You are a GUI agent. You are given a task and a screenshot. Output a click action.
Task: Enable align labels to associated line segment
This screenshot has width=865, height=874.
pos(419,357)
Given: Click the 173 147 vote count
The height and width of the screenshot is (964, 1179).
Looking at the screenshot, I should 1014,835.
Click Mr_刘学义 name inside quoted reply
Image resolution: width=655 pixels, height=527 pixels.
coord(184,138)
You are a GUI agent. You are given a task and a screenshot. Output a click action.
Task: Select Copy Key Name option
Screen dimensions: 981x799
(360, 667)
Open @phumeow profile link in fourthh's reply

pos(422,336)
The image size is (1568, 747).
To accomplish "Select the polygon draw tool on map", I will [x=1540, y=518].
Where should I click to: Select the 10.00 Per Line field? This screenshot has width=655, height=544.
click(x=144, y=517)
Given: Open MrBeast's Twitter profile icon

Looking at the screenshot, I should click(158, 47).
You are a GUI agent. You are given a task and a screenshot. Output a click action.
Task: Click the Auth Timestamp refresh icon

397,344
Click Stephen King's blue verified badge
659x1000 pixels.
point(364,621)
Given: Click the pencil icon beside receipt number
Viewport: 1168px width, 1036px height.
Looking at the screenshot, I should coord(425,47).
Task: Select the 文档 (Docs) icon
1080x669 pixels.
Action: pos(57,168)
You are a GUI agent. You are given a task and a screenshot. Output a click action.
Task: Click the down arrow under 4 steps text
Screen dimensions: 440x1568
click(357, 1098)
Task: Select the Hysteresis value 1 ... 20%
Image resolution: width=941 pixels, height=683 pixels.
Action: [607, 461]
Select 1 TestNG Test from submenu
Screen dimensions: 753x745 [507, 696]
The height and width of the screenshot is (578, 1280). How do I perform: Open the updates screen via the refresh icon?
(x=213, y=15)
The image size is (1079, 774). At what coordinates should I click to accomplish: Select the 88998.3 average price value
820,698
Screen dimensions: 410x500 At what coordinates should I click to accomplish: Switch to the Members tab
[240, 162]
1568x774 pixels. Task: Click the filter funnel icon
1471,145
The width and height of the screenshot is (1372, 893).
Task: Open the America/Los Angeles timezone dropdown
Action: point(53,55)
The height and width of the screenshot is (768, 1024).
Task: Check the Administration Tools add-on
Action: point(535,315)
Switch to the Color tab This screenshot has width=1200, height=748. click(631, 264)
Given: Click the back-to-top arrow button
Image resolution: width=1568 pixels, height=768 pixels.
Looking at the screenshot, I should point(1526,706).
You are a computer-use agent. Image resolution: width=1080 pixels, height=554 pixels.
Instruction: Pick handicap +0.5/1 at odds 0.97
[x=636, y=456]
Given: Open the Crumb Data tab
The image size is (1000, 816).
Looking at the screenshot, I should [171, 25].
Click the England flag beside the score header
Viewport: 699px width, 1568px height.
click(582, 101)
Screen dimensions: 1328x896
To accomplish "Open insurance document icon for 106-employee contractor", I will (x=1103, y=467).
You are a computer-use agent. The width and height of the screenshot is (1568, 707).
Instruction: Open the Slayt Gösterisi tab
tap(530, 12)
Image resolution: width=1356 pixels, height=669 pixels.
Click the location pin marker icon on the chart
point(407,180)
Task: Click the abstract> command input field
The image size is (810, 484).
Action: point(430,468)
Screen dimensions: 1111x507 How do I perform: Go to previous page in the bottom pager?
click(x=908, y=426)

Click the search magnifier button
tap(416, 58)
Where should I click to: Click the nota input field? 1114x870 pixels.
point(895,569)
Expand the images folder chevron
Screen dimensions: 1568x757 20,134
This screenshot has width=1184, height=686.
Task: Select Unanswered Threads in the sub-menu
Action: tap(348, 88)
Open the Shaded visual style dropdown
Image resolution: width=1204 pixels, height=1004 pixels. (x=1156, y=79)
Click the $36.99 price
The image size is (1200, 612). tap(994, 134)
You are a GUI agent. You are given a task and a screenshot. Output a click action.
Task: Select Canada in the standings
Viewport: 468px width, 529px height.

* Aim of the task: Now output the listing above, exactly as it appears.

* Solution for this exercise:
You are a GUI agent. You are given a task and a screenshot. Output a click action.
Task: Enable align labels to associated line segment
This screenshot has width=865, height=874.
pos(419,357)
Given: Click the 173 147 vote count
The height and width of the screenshot is (964, 1179).
Looking at the screenshot, I should 1014,835.
Click Mr_刘学义 name inside quoted reply
Image resolution: width=655 pixels, height=527 pixels.
coord(184,138)
You are a GUI agent. You are given a task and a screenshot. Output a click action.
Task: Select Copy Key Name option
Screen dimensions: 981x799
(360, 667)
Open @phumeow profile link in fourthh's reply

pos(422,336)
The image size is (1568, 747).
To accomplish "Select the polygon draw tool on map", I will [x=1540, y=518].
Where should I click to: Select the 10.00 Per Line field? This screenshot has width=655, height=544.
click(x=144, y=517)
Given: Open MrBeast's Twitter profile icon

Looking at the screenshot, I should click(158, 47).
You are a GUI agent. You are given a task and a screenshot. Output a click action.
Task: Click the Auth Timestamp refresh icon

397,344
Click Stephen King's blue verified badge
659x1000 pixels.
point(364,621)
Given: Click the pencil icon beside receipt number
Viewport: 1168px width, 1036px height.
Looking at the screenshot, I should coord(425,47).
Task: Select the 文档 (Docs) icon
1080x669 pixels.
Action: pos(57,168)
You are a GUI agent. You are given a task and a screenshot. Output a click action.
Task: Click the down arrow under 4 steps text
Screen dimensions: 440x1568
click(357, 1098)
Task: Select the Hysteresis value 1 ... 20%
Image resolution: width=941 pixels, height=683 pixels.
Action: [607, 461]
Select 1 TestNG Test from submenu
Screen dimensions: 753x745 [507, 696]
The height and width of the screenshot is (578, 1280). How do I perform: Open the updates screen via the refresh icon?
(x=213, y=15)
The image size is (1079, 774). At what coordinates should I click to accomplish: Select the 88998.3 average price value
820,698
Screen dimensions: 410x500 At what coordinates should I click to accomplish: Switch to the Members tab
[240, 162]
1568x774 pixels. Task: Click the filter funnel icon
1471,145
The width and height of the screenshot is (1372, 893).
Task: Open the America/Los Angeles timezone dropdown
Action: point(53,55)
The height and width of the screenshot is (768, 1024).
Task: Check the Administration Tools add-on
Action: point(535,315)
Switch to the Color tab This screenshot has width=1200, height=748. click(631, 264)
Given: Click the back-to-top arrow button
Image resolution: width=1568 pixels, height=768 pixels.
Looking at the screenshot, I should point(1526,706).
You are a computer-use agent. Image resolution: width=1080 pixels, height=554 pixels.
Instruction: Pick handicap +0.5/1 at odds 0.97
[x=636, y=456]
Given: Open the Crumb Data tab
The image size is (1000, 816).
Looking at the screenshot, I should [171, 25].
Click the England flag beside the score header
Viewport: 699px width, 1568px height.
click(582, 101)
Screen dimensions: 1328x896
To accomplish "Open insurance document icon for 106-employee contractor", I will (x=1103, y=467).
You are a computer-use agent. The width and height of the screenshot is (1568, 707).
Instruction: Open the Slayt Gösterisi tab
tap(530, 12)
Image resolution: width=1356 pixels, height=669 pixels.
Click the location pin marker icon on the chart
point(407,180)
Task: Click the abstract> command input field
The image size is (810, 484).
Action: point(430,468)
Screen dimensions: 1111x507 How do I perform: Go to previous page in the bottom pager?
click(x=908, y=426)

Click the search magnifier button
tap(416, 58)
Where should I click to: Click the nota input field? 1114x870 pixels.
point(895,569)
Expand the images folder chevron
Screen dimensions: 1568x757 20,134
This screenshot has width=1184, height=686.
Task: Select Unanswered Threads in the sub-menu
Action: tap(348, 88)
Open the Shaded visual style dropdown
Image resolution: width=1204 pixels, height=1004 pixels. (x=1156, y=79)
Click the $36.99 price
The image size is (1200, 612). tap(994, 134)
You are a GUI agent. You are given a task and a screenshot. Output a click action.
Task: Select Canada in the standings
Viewport: 468px width, 529px height.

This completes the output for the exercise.